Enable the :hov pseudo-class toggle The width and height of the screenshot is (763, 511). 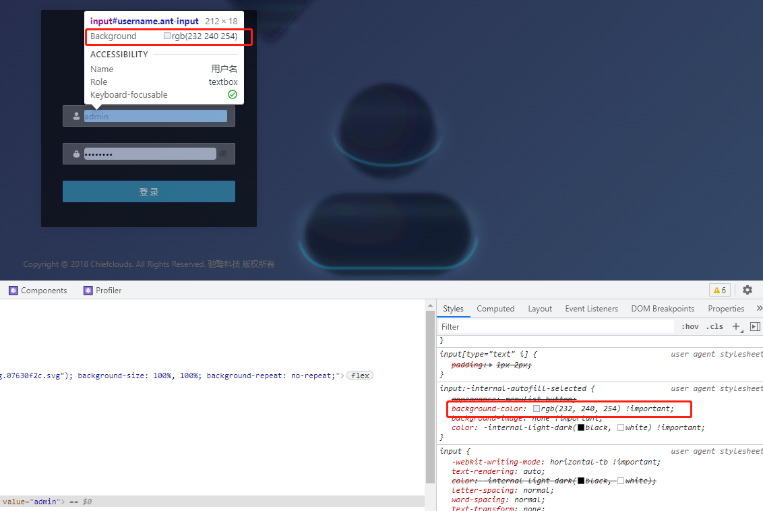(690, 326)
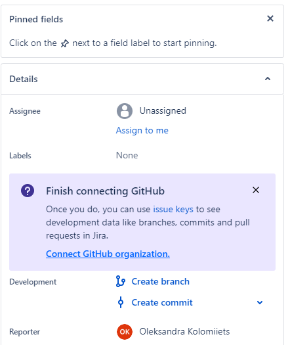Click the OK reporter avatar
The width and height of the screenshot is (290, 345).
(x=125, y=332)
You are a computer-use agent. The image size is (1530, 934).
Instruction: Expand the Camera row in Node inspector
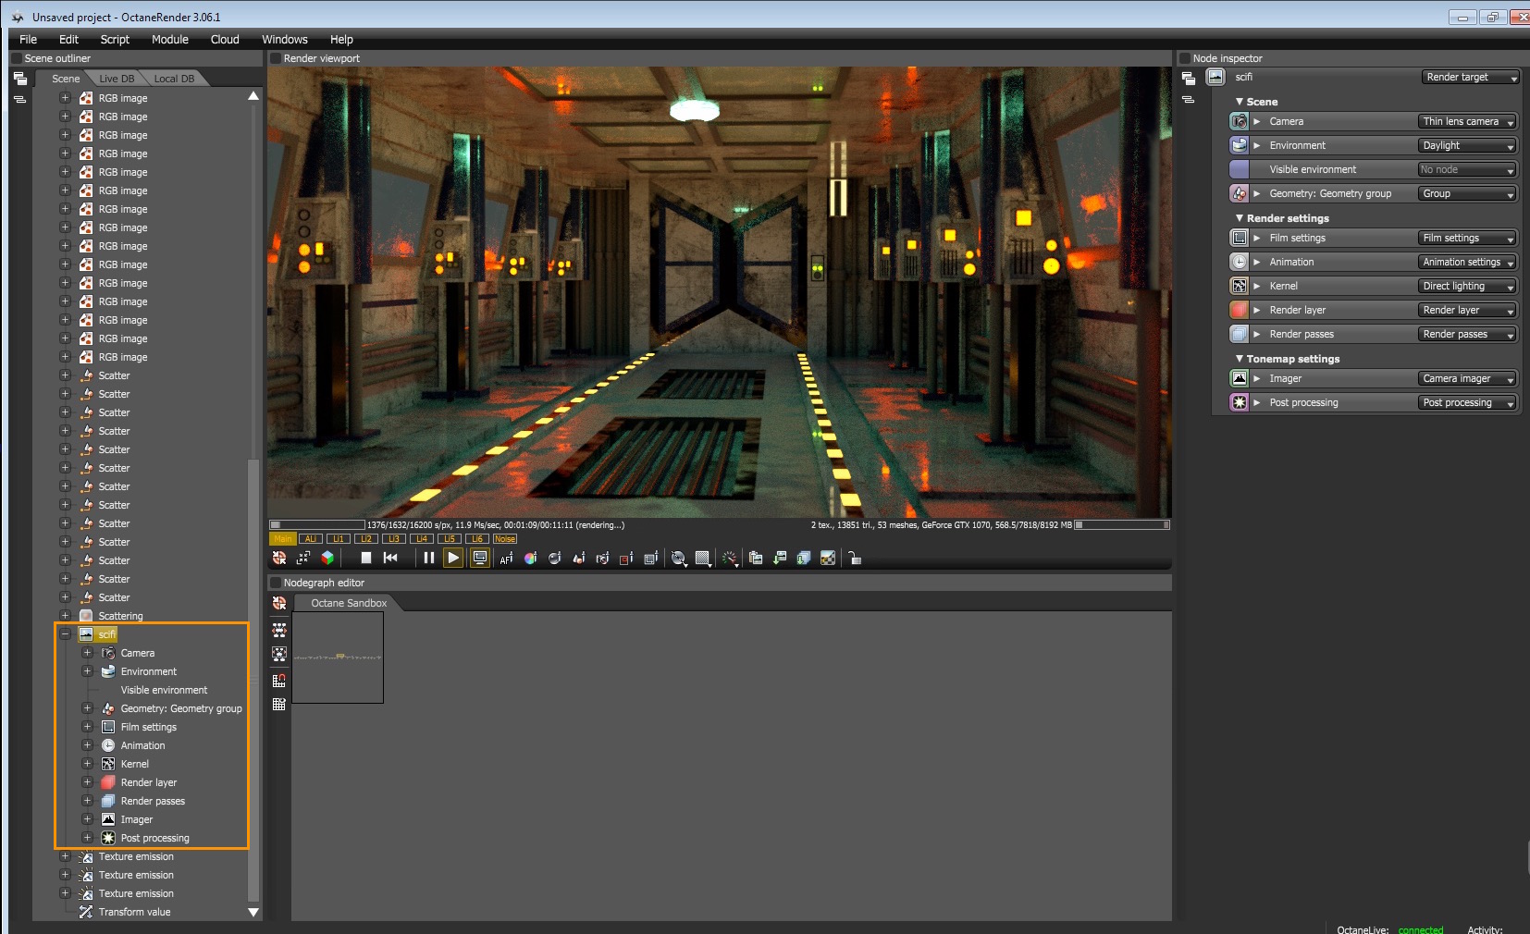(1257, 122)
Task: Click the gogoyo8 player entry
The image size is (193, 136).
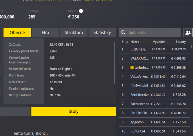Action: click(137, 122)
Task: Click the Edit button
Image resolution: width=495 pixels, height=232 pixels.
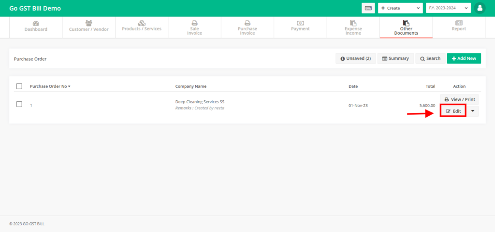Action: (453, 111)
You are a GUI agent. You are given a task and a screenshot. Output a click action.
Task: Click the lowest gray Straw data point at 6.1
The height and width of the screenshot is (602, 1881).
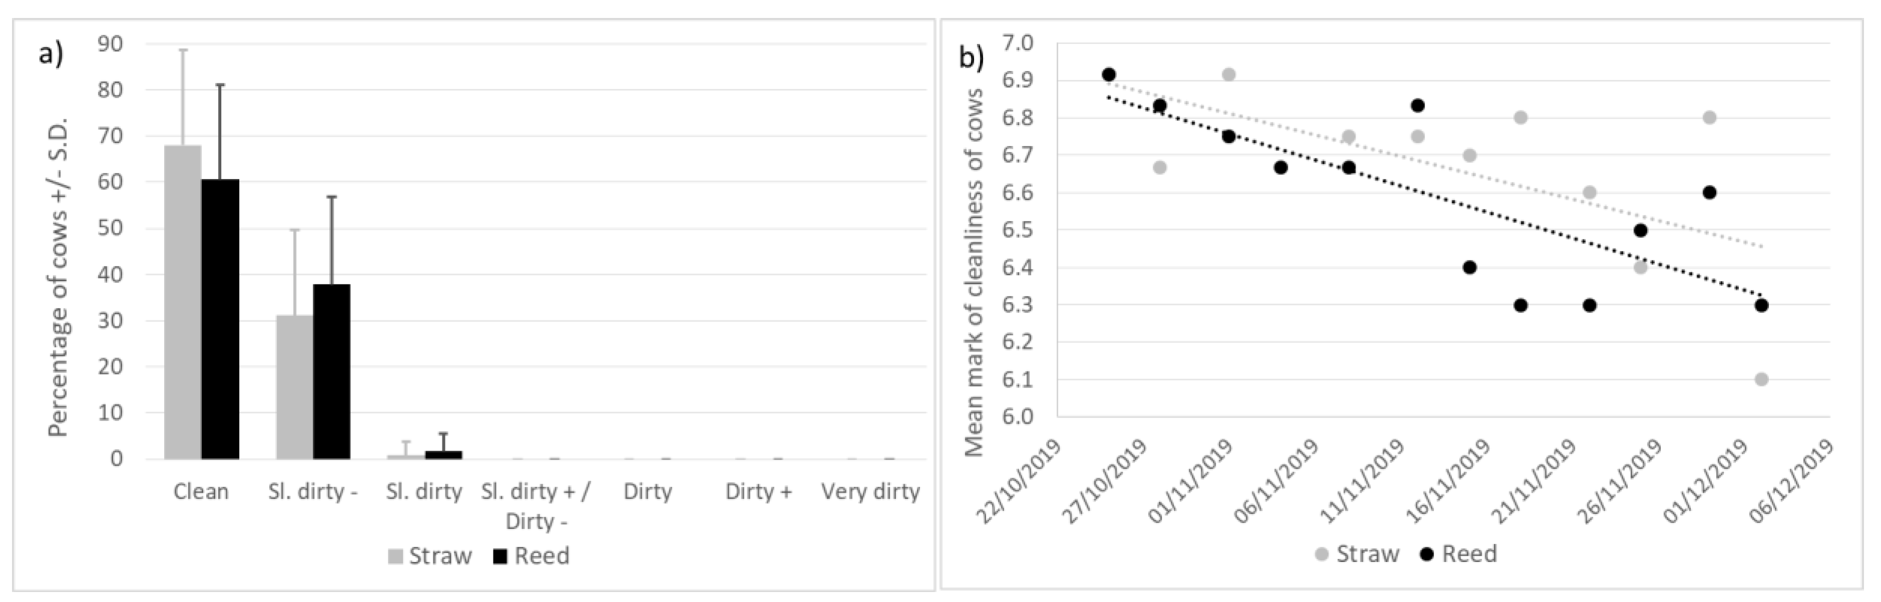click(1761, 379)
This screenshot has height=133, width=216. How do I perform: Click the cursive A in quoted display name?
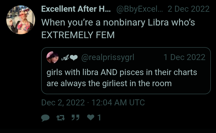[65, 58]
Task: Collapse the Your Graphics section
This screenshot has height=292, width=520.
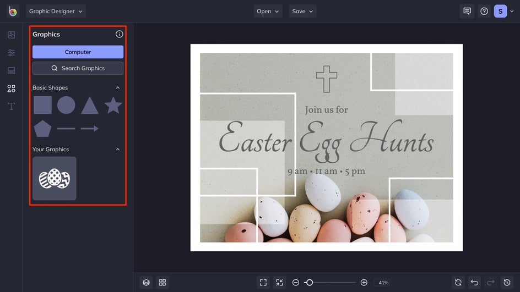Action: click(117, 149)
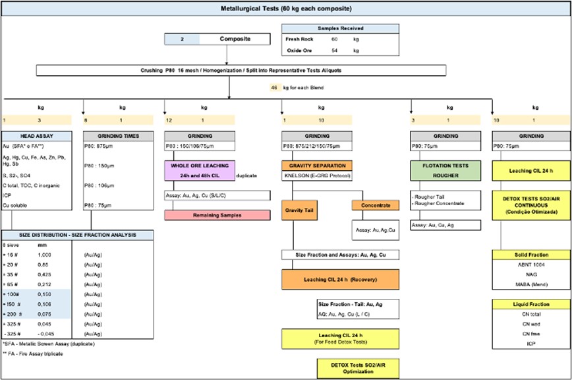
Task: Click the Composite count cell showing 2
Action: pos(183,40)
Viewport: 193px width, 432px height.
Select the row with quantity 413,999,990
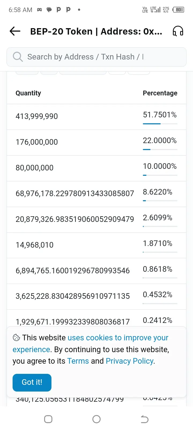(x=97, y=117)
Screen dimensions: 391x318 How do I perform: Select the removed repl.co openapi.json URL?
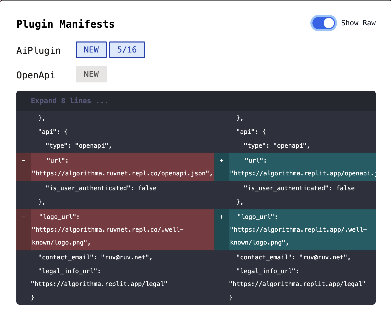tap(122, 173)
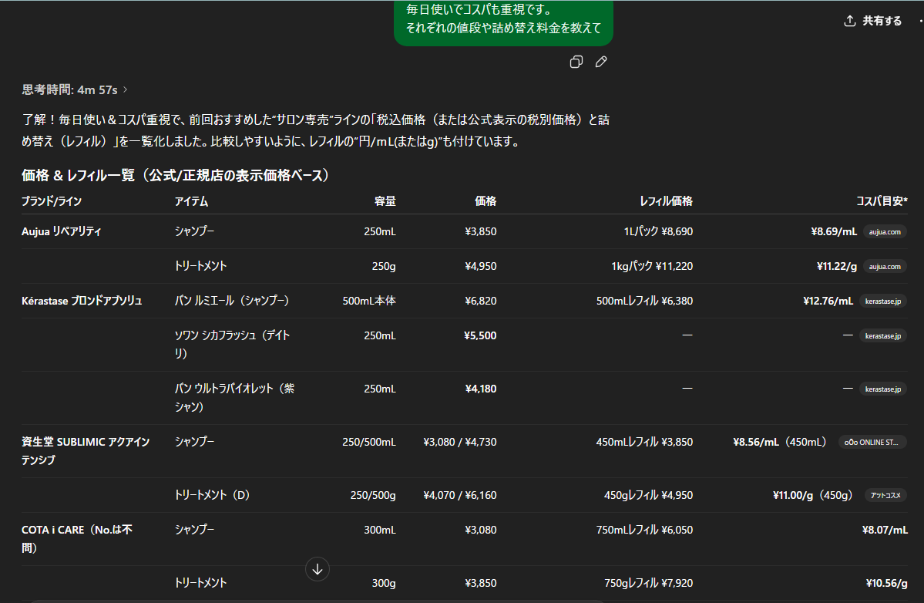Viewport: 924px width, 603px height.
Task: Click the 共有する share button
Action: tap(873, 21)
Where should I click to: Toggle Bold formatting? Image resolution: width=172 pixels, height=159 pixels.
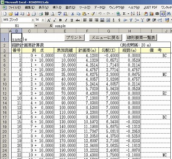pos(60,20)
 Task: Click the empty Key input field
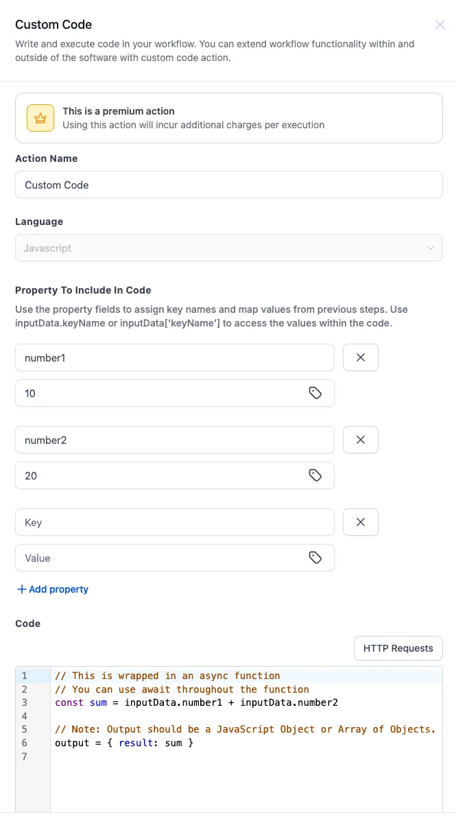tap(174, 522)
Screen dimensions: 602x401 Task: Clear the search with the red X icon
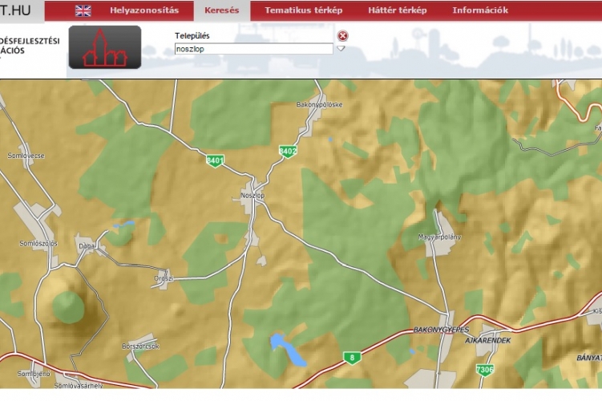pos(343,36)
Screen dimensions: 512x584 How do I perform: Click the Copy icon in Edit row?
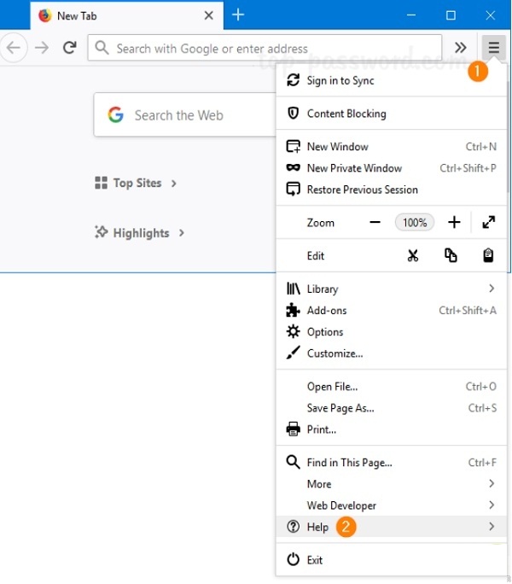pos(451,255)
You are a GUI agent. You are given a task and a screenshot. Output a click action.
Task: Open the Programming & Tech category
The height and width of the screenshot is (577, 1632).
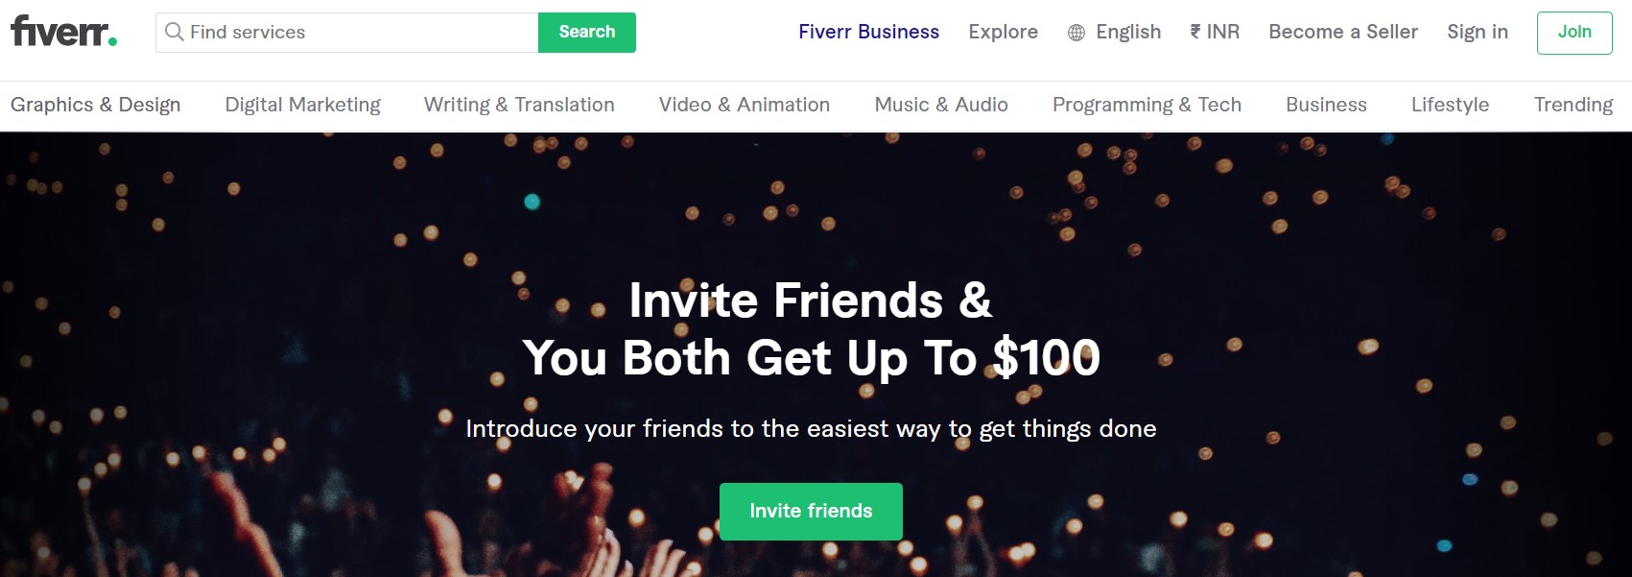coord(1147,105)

***

Task directions:
Starting at the line that contains "Where should I", write out every line through the end of the entries above exactly, and omit the pictures.

Reply to the exercise:
Where should I click to: Toggle Bold formatting? Image resolution: width=172 pixels, height=159 pixels.
pos(60,20)
 Task: Click the empty Key input field
tap(174, 522)
Screen dimensions: 602x401 Task: Clear the search with the red X icon
pos(343,36)
Screen dimensions: 512x584 How do I perform: Click the Copy icon in Edit row?
pos(451,255)
You are a GUI agent. You are given a task and a screenshot. Output a click action.
Task: Open the Programming & Tech category
The height and width of the screenshot is (577, 1632).
coord(1147,105)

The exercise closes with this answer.